Task objective: Write out the records once more, exactly, and keep any image out.
(Beginning of Excerpted records)
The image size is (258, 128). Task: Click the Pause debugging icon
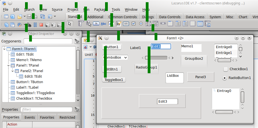[35, 25]
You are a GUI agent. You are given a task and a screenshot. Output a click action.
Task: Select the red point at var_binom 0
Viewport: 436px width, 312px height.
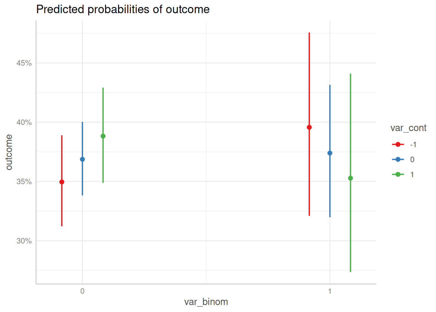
(End of Excerpted records)
Answer to this exercise:
The image size is (258, 128). Task: Click the Pause debugging icon
[35, 25]
You are a GUI agent. You are given a task and a screenshot. Output a click action.
Task: Select the red point at var_binom 0
Viewport: 436px width, 312px height.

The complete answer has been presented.